M IRKO BELJANSKI est mort en 1998, à 74 ans, d'une leucémie myéloïde aiguë, mais ses travaux ont toujours de fervents défenseurs et les produits prétendument anticancer et anti-SIDA qu'il a mis au point sont toujours disponibles dans plusieurs pays et sur Internet.
Déjà condamné une première fois en 1992, avec dispense de peine, ce chercheur du CNRS à la retraite avait été mis en examen en 1996 pour « exercice illégal de la pharmacie et fabrication illégale de médicaments » et il comptait défendre devant le tribunal l'intérêt scientifique de ses travaux.
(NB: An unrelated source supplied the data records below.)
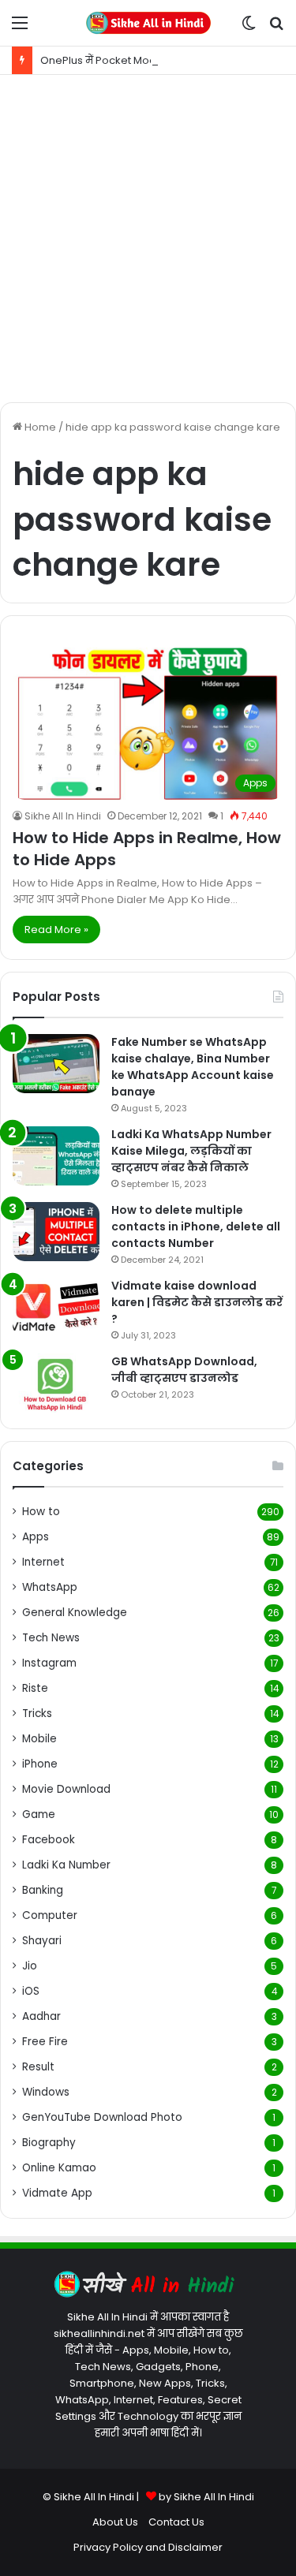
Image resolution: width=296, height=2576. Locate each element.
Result (38, 2066)
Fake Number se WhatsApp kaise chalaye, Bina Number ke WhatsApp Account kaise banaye (192, 1066)
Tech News (51, 1637)
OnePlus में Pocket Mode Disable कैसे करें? (144, 60)
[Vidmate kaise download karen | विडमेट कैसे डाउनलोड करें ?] (56, 1307)
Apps (35, 1536)
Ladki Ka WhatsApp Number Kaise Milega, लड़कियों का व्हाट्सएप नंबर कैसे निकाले (191, 1150)
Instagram (49, 1663)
La mort l'en aura empêché ; mais aujourd'hui son épouse, Monique, compte bien reprendre le flambeau alors qu'elle est jugée toute cette semaine par le tribunal correctionnel de Créteil pour exercice illégal de la pharmacie de 1991 à 1997, avec quinze coprévenus.
Interrogée par l'AFP à la veille du procès, Monique Beljanski, 69 ans, technicienne de laboratoire, s'indigne qu'elle et son mari aient été traités « comme des charlatans vendant de la poudre de perlimpinpin ». « C'est un travail de recherche fondamentale d'un fou de sciences qui a fait de nombreuses publications, jamais démenties », ajoute-t-elle, en soulignant qu'un programme de recherches se poursuit en Israël.
Les époux Beljanski avaient fabriqué et vendu des produits à visée thérapeutique sans AMM, dans un petit laboratoire de biochimie à Ivry-sur-Seine (Val-de-Marne) puis à Saint-Prim (Isère). Un réseau commercial, relayé par des pharmaciens, qui comparaissent aux côtés de Mme Beljanski, et des associations de malades défendant le « libre choix thérapeutique », les diffusait sous la houlette présumée de Pierre Silvestri, également sur le banc des prévenus.
La justice et le ministère de la Santé leur reprochent « l'absence d'autorisation à fabriquer des médicaments, l'absence d'AMM d'un produit présenté comme médicament, la publicité en faveur de médicaments non autorisés, une tromperie sur la marchandise vendue ».
Plusieurs associations, comme AIDES, Act Up ou la Ligue nationale contre le cancer sont parties civiles dans ce procès, de même que l'Ordre des pharmaciens. « Il faut un minimum de contrôles légaux et scientifiques des produits pharmaceutiques, dit l'avocat de AIDES. Des sidéens ont abandonné des thérapies classiques pour se soigner avec ces produits, Beljanski a refusé de fournir les composants exacts ».
De même, témoigne la juriste de la Ligue, « des cancéreux arrêtent leur traitement pour ne prendre que les produits Beljanski, qui n'ont pas prouvé leur efficacité ».
Et le danger n'est pas écarté puisque, comme l'a constaté l'AFP, ces produits sont actuellement vendus depuis New York par la société Natural Source, dirigée par une fille du couple, et distribués comme compléments alimentaires en Grande-Bretagne et aux Etats-Unis, où ils sont autorisés. Tandis que Mme Beljanski s'apprête à publier en avril « Mirko Beljanski ou la chronique d'une fatwa scientifique », dans lequel elle raconte « la mise à mort médiatique, fiscale et judiciaire d'un chercheur gêneur ».